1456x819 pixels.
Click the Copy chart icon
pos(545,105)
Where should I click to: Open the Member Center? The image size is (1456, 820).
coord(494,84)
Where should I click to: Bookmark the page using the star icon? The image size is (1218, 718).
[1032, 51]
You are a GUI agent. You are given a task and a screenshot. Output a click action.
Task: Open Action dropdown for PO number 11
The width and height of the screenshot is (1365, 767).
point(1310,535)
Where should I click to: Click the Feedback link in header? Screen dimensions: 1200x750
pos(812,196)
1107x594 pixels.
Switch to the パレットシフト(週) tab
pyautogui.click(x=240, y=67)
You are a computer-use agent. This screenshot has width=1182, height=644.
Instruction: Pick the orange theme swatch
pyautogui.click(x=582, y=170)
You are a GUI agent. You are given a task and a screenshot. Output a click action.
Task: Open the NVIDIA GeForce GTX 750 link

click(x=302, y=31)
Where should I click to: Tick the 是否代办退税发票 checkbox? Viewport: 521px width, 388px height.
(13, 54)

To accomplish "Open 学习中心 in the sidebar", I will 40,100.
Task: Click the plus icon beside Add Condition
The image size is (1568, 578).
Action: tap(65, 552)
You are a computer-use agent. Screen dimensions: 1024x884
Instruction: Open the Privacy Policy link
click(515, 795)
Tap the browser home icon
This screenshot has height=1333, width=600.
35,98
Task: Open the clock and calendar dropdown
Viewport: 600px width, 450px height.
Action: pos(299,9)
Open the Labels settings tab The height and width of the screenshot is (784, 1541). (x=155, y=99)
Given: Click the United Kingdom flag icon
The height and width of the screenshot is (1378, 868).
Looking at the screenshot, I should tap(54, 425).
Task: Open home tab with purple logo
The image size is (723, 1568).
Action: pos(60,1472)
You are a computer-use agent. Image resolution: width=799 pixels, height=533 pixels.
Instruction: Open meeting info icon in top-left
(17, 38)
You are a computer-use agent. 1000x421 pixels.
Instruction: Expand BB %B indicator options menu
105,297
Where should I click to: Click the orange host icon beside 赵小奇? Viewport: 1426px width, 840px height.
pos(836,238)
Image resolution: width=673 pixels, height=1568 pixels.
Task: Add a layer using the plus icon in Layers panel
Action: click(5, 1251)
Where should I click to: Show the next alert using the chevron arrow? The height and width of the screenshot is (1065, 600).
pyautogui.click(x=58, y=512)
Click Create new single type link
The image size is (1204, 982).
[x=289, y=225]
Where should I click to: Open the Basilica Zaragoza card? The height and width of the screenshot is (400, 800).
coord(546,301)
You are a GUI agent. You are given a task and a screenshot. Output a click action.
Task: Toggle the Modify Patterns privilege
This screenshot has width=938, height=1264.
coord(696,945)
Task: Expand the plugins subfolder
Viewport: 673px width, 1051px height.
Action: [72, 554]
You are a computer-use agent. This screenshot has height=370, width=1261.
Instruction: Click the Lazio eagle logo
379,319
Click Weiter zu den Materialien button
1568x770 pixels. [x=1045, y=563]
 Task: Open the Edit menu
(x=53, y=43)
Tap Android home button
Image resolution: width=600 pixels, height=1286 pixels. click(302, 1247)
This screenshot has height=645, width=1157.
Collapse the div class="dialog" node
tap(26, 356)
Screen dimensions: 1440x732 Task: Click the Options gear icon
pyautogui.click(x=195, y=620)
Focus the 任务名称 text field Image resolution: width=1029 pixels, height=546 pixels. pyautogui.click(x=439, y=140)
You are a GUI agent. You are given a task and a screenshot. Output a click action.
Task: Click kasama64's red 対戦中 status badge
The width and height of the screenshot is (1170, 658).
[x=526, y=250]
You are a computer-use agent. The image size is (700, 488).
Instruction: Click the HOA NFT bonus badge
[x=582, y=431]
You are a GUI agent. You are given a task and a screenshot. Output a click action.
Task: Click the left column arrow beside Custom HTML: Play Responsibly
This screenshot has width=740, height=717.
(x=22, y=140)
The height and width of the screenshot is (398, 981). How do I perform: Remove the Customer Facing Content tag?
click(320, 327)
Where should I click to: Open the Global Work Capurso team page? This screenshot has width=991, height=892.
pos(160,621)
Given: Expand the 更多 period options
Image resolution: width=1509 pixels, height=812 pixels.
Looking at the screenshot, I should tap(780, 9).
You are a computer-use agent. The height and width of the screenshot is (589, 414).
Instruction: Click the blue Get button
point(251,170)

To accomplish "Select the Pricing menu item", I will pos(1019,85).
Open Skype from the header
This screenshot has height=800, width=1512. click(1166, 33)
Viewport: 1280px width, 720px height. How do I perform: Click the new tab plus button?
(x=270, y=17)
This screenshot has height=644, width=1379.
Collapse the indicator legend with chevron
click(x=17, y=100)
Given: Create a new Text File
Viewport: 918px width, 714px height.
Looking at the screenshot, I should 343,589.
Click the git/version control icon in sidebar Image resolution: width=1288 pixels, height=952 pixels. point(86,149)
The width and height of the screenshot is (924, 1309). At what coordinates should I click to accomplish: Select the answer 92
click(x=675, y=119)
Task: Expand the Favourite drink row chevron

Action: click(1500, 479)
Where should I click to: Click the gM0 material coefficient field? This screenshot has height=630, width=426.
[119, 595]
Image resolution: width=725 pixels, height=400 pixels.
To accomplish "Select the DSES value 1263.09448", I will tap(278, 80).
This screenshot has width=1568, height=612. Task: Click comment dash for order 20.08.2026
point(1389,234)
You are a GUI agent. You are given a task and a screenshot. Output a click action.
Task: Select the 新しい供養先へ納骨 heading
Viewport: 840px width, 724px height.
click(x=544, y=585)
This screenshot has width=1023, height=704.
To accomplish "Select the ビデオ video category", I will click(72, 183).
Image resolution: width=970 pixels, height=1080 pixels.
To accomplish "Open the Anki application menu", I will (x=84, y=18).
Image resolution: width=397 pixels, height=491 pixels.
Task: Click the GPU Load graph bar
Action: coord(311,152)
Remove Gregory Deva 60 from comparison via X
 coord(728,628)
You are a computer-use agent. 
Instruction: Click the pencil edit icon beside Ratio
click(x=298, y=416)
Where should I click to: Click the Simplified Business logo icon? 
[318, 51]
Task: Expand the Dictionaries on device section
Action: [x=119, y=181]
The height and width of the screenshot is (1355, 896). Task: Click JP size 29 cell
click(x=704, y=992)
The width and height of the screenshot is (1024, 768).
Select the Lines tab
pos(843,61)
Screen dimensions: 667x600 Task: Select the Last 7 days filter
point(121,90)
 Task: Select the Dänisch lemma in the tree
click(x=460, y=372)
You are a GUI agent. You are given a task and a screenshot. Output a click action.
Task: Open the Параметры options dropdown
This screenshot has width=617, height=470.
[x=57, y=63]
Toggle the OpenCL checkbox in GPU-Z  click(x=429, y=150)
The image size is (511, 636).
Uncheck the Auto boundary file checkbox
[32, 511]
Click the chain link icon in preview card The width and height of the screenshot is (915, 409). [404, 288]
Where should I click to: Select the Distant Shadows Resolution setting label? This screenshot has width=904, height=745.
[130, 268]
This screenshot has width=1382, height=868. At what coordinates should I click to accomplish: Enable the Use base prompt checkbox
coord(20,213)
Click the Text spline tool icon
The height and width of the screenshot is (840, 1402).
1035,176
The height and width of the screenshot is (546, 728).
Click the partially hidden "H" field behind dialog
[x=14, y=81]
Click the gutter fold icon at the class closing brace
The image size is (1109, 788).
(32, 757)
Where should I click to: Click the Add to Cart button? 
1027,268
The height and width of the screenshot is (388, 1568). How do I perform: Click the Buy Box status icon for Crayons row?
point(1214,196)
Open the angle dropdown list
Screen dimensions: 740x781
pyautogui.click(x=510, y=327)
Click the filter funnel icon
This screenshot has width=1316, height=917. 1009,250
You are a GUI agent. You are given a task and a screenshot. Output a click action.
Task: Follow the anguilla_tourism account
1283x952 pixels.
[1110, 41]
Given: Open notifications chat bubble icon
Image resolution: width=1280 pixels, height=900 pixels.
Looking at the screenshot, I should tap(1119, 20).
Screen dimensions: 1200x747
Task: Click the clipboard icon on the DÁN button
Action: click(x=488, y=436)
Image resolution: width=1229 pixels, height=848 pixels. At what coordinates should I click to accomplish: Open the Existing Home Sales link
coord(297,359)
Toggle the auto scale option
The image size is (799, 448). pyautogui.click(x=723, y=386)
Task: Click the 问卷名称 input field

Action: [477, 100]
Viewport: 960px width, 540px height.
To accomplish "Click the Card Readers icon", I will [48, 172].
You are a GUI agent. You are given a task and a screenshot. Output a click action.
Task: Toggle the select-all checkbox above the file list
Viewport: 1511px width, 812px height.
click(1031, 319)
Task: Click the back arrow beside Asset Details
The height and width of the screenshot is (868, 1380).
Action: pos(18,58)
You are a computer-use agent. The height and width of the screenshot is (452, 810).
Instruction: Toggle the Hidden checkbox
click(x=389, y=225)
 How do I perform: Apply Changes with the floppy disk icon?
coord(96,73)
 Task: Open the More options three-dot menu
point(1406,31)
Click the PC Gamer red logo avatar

--

> **THE EXERCISE**:
Print the stretch of data from the line containing "Task: Open the More options three-dot menu" through the end, word for word.

> **COMPLETED TASK**:
 Task: Open the More options three-dot menu
point(1406,31)
Click the PC Gamer red logo avatar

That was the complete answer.